Creo que con el mito de Pablo Escobar ya no hay nada que hacer. Es el símbolo de Colombia en el exterior, de la mano de uno o dos artistas y deportistas.  Ni siquiera el “famoso” Nobel del presidente Santos tiene alguna recordación entre el ciudadano del común.

Invito a ver… NIÑOS DE GERONA – ESPAÑA HABLAN DE COLOMBIA https://eligiopalacio.com/2018/02/22/ninos-de-gerona-espana-hablan-de-colombia/

EL PERSONAJE DEL AÑO: LA CORRUPCIÓN

EL PERSONAJE DEL AÑO: LA CORRUPCIÓN

Eligio Palacio Roldán

Pero, el recuerdo, el gran recuerdo del año que termina, el personaje del año, para nuestro país, será la desgracia de la corrupción y la corrupción también incluye el negociado del gobierno Santos con las Farc.

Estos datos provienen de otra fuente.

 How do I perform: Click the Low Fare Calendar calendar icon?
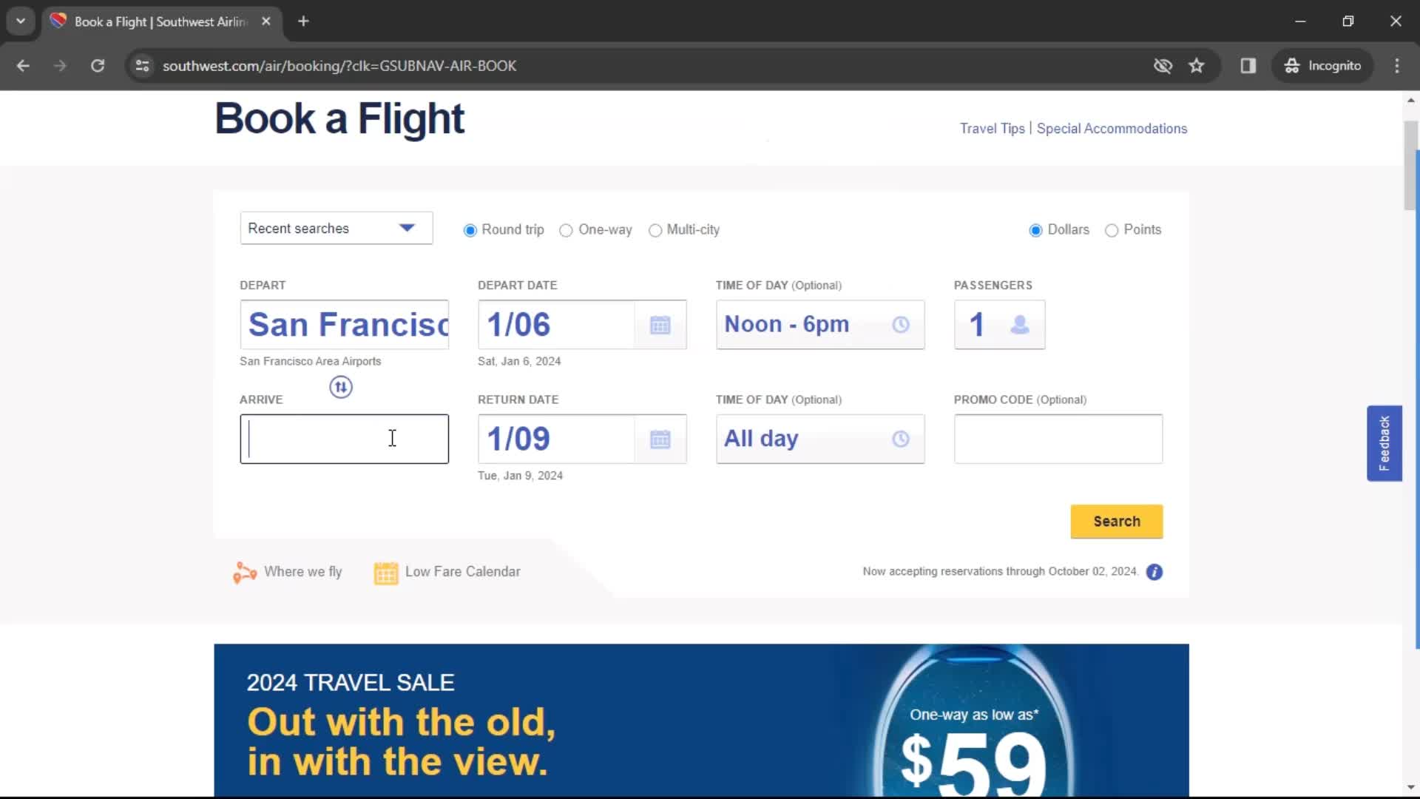[386, 572]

“No hay muerto malo” es una expresión popular utilizada para indicar que lo que queda, normalmente, de un ser que se marcha, para siempre, es el recuerdo de las buenas acciones desarrolladas durante su existencia.

Y digo normalmente porque no siempre es así, Pablo Escobar, por ejemplo, tuvo una que otra acción que lo hace ser recordado con cariño, pero en la sociedad en general predominan los malos recuerdos. Lo mismo sucederá para Colombia y los colombianos con el año 2017 que está muriendo por estos días.

Del 2017 quedarán recuerdos gratos como el de Rigoberto Urán triunfante en el Tour de Francia, subcampeón, y en la Clásica Milán Turín, campeón; la clasificación al mundial de fútbol, Rusia 2018, de la selección Colombia y los triunfos de otros cuantos deportistas más. También, los logros de nuestros artistas en el mundo: Los premios Grammy de Shakira, Juanes, Jorge Celedón, Alex Campos, entre otros y la proyección internacional de Vives, J. Balvin, Maluma y varios más. Sin duda, la música es lo mejor de Colombia, a nivel mundial, en lo corrido del siglo.

Pero, el recuerdo, el gran recuerdo del año que termina, el personaje del año, para nuestro país, será la desgracia de la corrupción y la corrupción también incluye el negociado del gobierno Santos con las Farc, porque una paz como la pactada, con impunidad, donde los criminales son tratados como ídolos no es otra cosa que corrupción. Negociado que poco a poco va mostrando su esencia y los miles de millones que se repartieron para comprar conciencias, en el Congreso y en los medios de comunicación, para tratar de construir una verdad que se diluye ante la realidad.

Pero, además, fue el año de Reficar, del fiscal anticorrupción Gustavo Moreno, del robo de las regalías en Córdoba y la Guajira, de Odebrecht, de los Carteles de la Toga y de cientos de casos que destaparon las autoridades y la prensa.

El escándalo de Odebrecht, no suficientemente aclarado, involucró las campañas presidenciales del excandidato Oscar Iván Zuluaga y del hoy presidente Santos de tal manera que evidenció que Colombia no ha podido superar el legado del expresidente Samper: La financiación de la campaña presidencial, de 1994, por la mafia del narcotráfico del Cartel de Cali.

Afirman algunos analistas que no son comparables los casos de corrupción en las campañas Samper, Zuluaga y Santos pues la primera tuvo la marca del narcotráfico y las segundas no, que fue más grave lo primero. Digamos que fue más grave lo de Samper por marcar un sendero nefasto para Colombia, pero horrible lo segundo porque comprometió los recursos del presupuesto nacional, dineros del esfuerzo de todos los colombianos que se pagan con los impuestos. Dineros que fueron “robados” a la salud, a la educación, a los ancianos, a  todos y cada uno de nosotros: Los ciudadanos.

Se diría que el 2017 es un año para olvidar como se pretenden borrar de la memoria los malos tiempos de la propia existencia: pero no debe ser así. El 2017 debe ser el año en que por fin Colombia “toque fondo” en materia de corrupción y a partir de ahí, de ese reconocimiento, comience a construir una nueva historia, una historia con valores éticos y ciudadanos que nos permitan tener un mejor país para todos.

ANTES DEL FIN

No soy uribista como se puede evidenciar en mis columnas sobre Alvaro Uribe, pero los mejores candidatos a la presidencia de Colombia están bajo su liderazgo: Martha Lucía Ramírez e Iván Duque. El apoyo de Uribe será su mayor fortaleza, pero también su mayor debilidad.